La Banque de France, qui passe à juste titre pour un des établissement de crédit les plus solidement constitués, avait adopté dès le principe et a longtemps observé, dans ses transactions, des règles de conduite qui la plaçaient en dehors de la pratique européenne. Partout ailleurs, les caisses de prêt et d’escompte suivaient, je ne dis pas les oscillations, mais les mouvemens du marché ; elles mesuraient les conditions du crédit aux circonstances, elles élevaient le loyer de l’argent lorsque l’argent devenait rare, et diminuaient le taux de l’intérêt quand les capitaux se trouvaient encore une fois abondans. Le commerce de l’argent obéissait ainsi à l’inévitable loi qui s’impose au trafic de toute marchandise : on constatait la valeur, on ne cherchait pas arbitrairement à la fixer.
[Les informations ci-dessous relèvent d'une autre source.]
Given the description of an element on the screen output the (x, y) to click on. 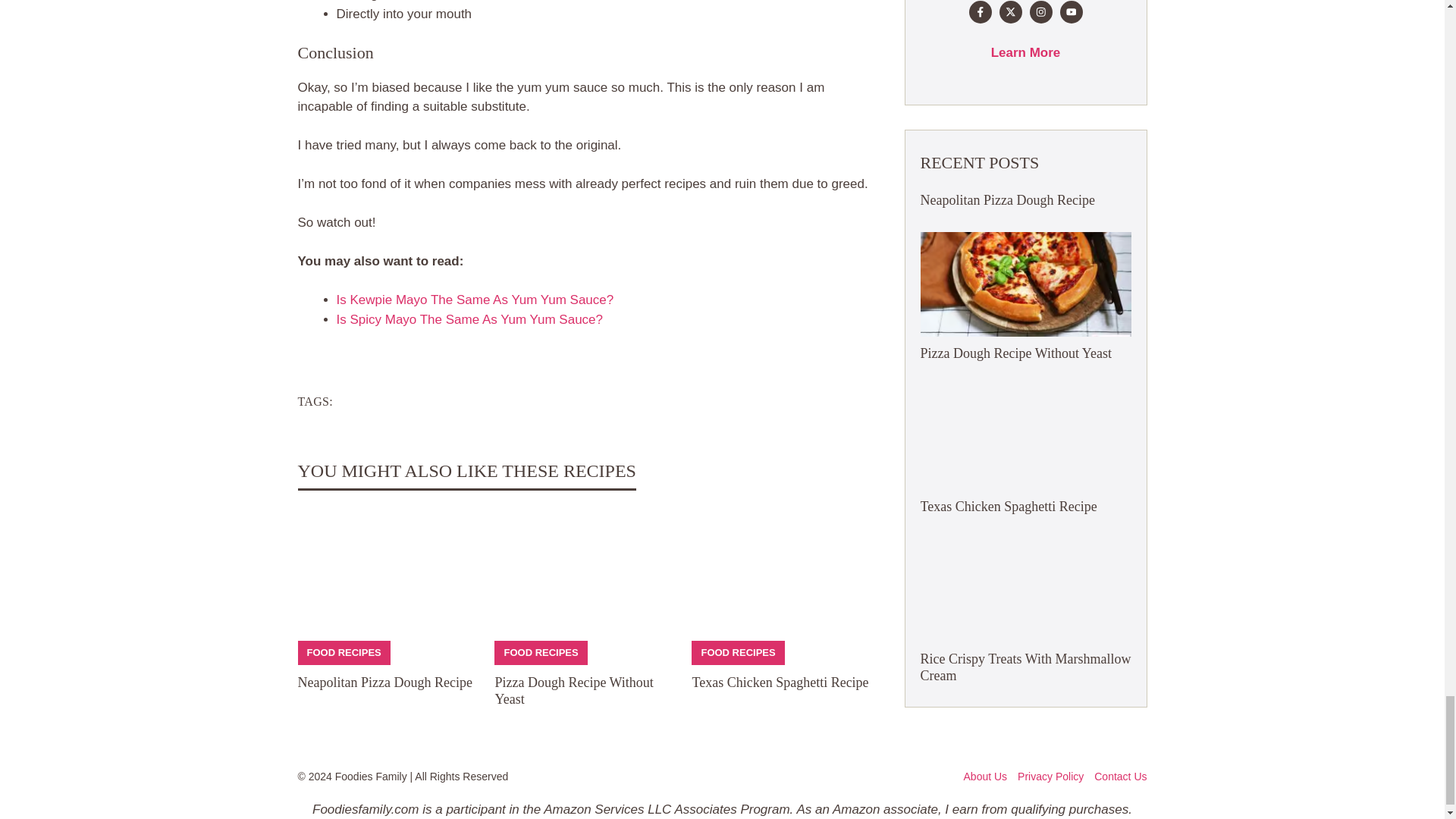
Neapolitan Pizza Dough Recipe (384, 682)
Is Spicy Mayo The Same As Yum Yum Sauce? (470, 319)
FOOD RECIPES (342, 652)
Texas Chicken Spaghetti Recipe (779, 682)
Is Kewpie Mayo The Same As Yum Yum Sauce? (475, 299)
FOOD RECIPES (737, 652)
FOOD RECIPES (540, 652)
Pizza Dough Recipe Without Yeast (573, 690)
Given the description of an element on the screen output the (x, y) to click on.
Seule en Europe, la Banque de France a eu la prétention d’échapper à cette loi économique. Pendant plus d’un quart de siècle, elle a rendu à peu près invariable le taux de ses escomptes et de ses prêts. Les empires avaient beau s’écrouler, les révolutions se succéder et la paix remplacer la guerre : ces événemens, qui renversaient ou éditaient les fortunes individuelles et qui changeaient périodiquement la situation du crédit public, du commerce et de l’industrie, trouvaient le conseil de la Banque inébranlable. Dans les jours néfastes aussi bien que dans les temps prospères, il maintenait comme une tradition et comme un principe le taux de 4 pour 100.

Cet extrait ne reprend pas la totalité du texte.